Time-dependent populations with the ThreeStateMorse model

In this example we investigate the time-dependent populations of the three state morse model parametrised to describe photodissociation processes ([23]). This reference introduces three versions of this model with different parameter sets. Our ThreeStateMorse model matches model C from the reference.

First let's visualise the diabats and couplings for the model. You can see two regions where the diabats cross with non-zero coupling where we can expect to see population transfer.

using NQCDynamics
using Plots

x = range(2, 12, length=200)
model = ThreeStateMorse()
V = potential.(model, x)

plot(
    xlabel="Nuclear coordinate /a.u.",
    ylabel="Potential energy /a.u.",
    legend=true,
    xlims=(2, 12),
    ylims=(0, 0.06)
)

plot!(x, [v[1,1] for v in V], label="State 1")
plot!(x, [v[2,2] for v in V], label="State 2")
plot!(x, [v[3,3] for v in V], label="State 3")

plot!(x, [v[1,2] for v in V], label="Coupling 12")
plot!(x, [v[2,3] for v in V], label="Coupling 23")
plot!(x, [v[1,3] for v in V], label="Coupling 13")

To this model we can apply any of the methods capable of starting the population on a single diabatic state and returning the population as a function of time. Here, let's use FSSH and Ehrenfest. We can expect the nuclear quantum effects here to be minimal since the nuclear mass is chosen to be 20000.

m = 20000
atoms = Atoms(m)

For our initial conditions, we use the Wigner distribution for a Harmonic oscillator centred at 2.1 with a frequency of 5e-3 at a temperature of 300 K. This distribution is chosen to mimic a thermal ground state distribution before photoexcitation.

using Distributions: Normal
using Unitful, UnitfulAtomic

ω = 5e-3
β = 1/austrip(300u"K")
position = PositionHarmonicWigner(ω, β, m; centre=2.1)
velocity = VelocityHarmonicWigner(ω, β, m)
distribution = DynamicalDistribution(velocity, position, (1,1)) * PureState(1)

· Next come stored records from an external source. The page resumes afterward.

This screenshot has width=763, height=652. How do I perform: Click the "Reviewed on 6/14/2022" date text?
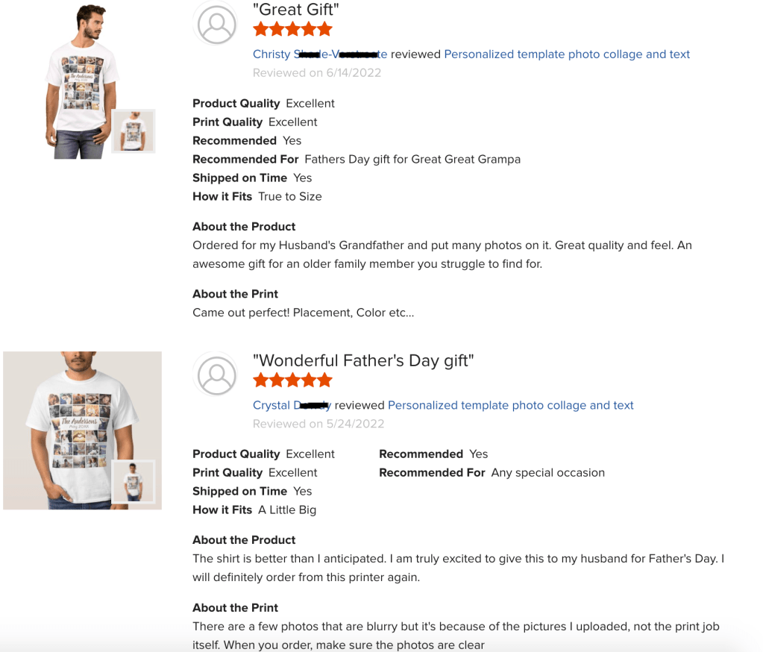click(x=317, y=72)
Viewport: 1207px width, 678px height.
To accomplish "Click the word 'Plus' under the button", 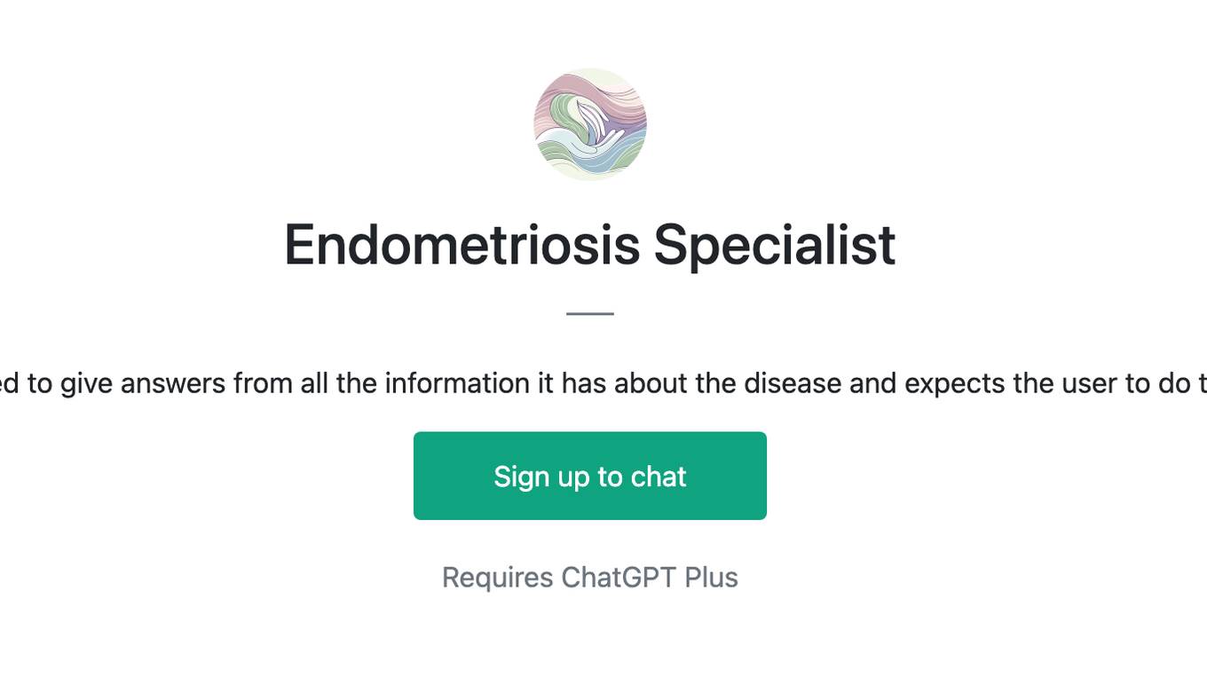I will (712, 577).
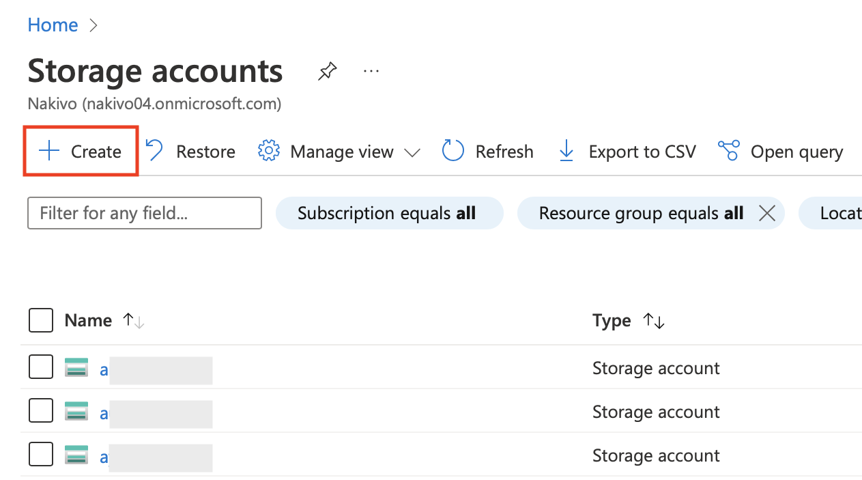Click the Filter for any field input
The height and width of the screenshot is (480, 862).
coord(145,214)
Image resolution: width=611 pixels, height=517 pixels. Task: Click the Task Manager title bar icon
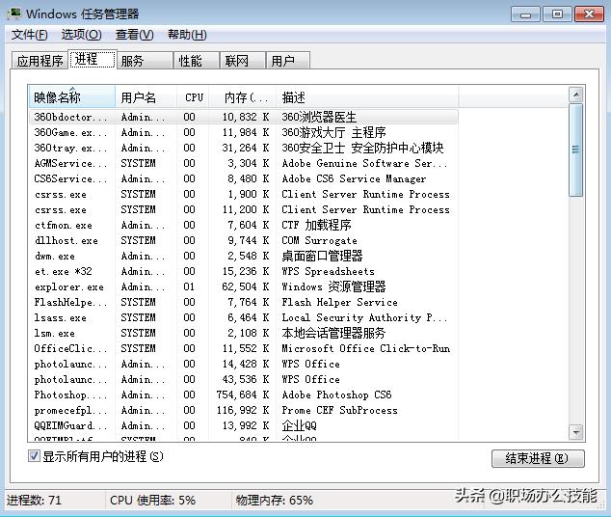[14, 14]
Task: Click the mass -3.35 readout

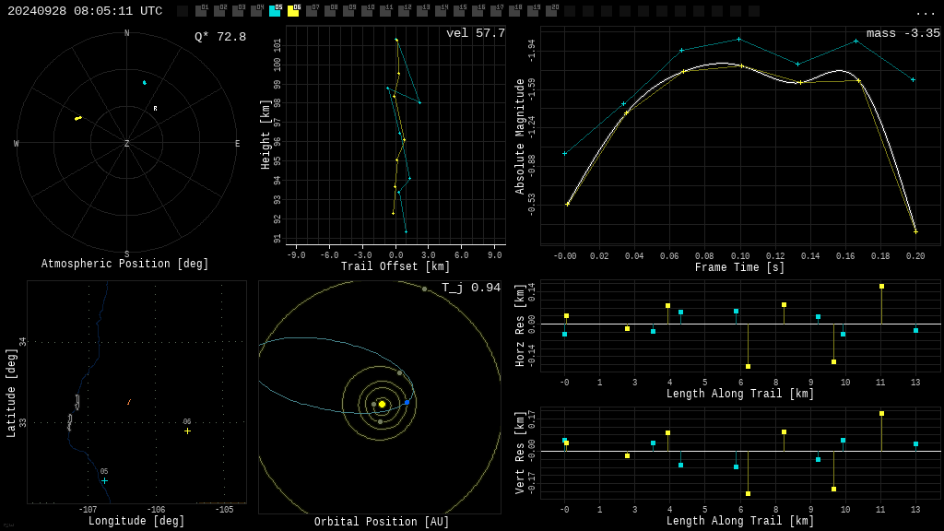Action: click(903, 34)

Now let's run the two simulations using Ehrenfest and FSSH. For both simulations we use the same initial distribution and average the results using reduction=:mean. TimeCorrelationFunctions.PopulationCorrelationFunction will correlate the intial population with the final population at each timestep.

sim = Simulation{FSSH}(atoms, model)
fssh_result = run_dynamics(sim, (0.0, 3000.0), distribution;
    saveat=10, trajectories=50,
    output=TimeCorrelationFunctions.PopulationCorrelationFunction(sim, Diabatic()),
    reduction=MeanReduction(), dt=1.0)
sim = Simulation{Ehrenfest}(atoms, model)
ehrenfest_result = run_dynamics(sim, (0.0, 3000.0), distribution;
    saveat=10, trajectories=50,
    output=TimeCorrelationFunctions.PopulationCorrelationFunction(sim, Diabatic()),
    reduction=MeanReduction(), dt=1.0)

plot(
    xlabel="Time /a.u.",
    ylabel="Population"
)

x = 0:10:3000
y = [p[1,1] for p in fssh_result[:PopulationCorrelationFunction]]
plot!(x, y, label="FSSH State 1", color=:red)
y = [p[1,2] for p in fssh_result[:PopulationCorrelationFunction]]
plot!(x, y, label="FSSH State 2", color=:green)
y = [p[1,3] for p in fssh_result[:PopulationCorrelationFunction]]
plot!(x, y, label="FSSH State 3", color=:blue)

y = [p[1,1] for p in ehrenfest_result[:PopulationCorrelationFunction]]
plot!(x, y, label="Ehrenfest State 1", color=:red, linestyle=:dash)
y = [p[1,2] for p in ehrenfest_result[:PopulationCorrelationFunction]]
plot!(x, y, label="Ehrenfest State 2", color=:green, linestyle=:dash)
y = [p[1,3] for p in ehrenfest_result[:PopulationCorrelationFunction]]
plot!(x, y, label="Ehrenfest State 3", color=:blue, linestyle=:dash)

To reduce the build time for the documentation the results here are underconverged but already it is clear that both of these methods come close to the exact result shown by [23]. After performing enough trajectories to converge the population dynamics, we would be better able to judge the effectiveness of FSSH and Ehrenfest at reproducing the exact quantum dynamics for this model.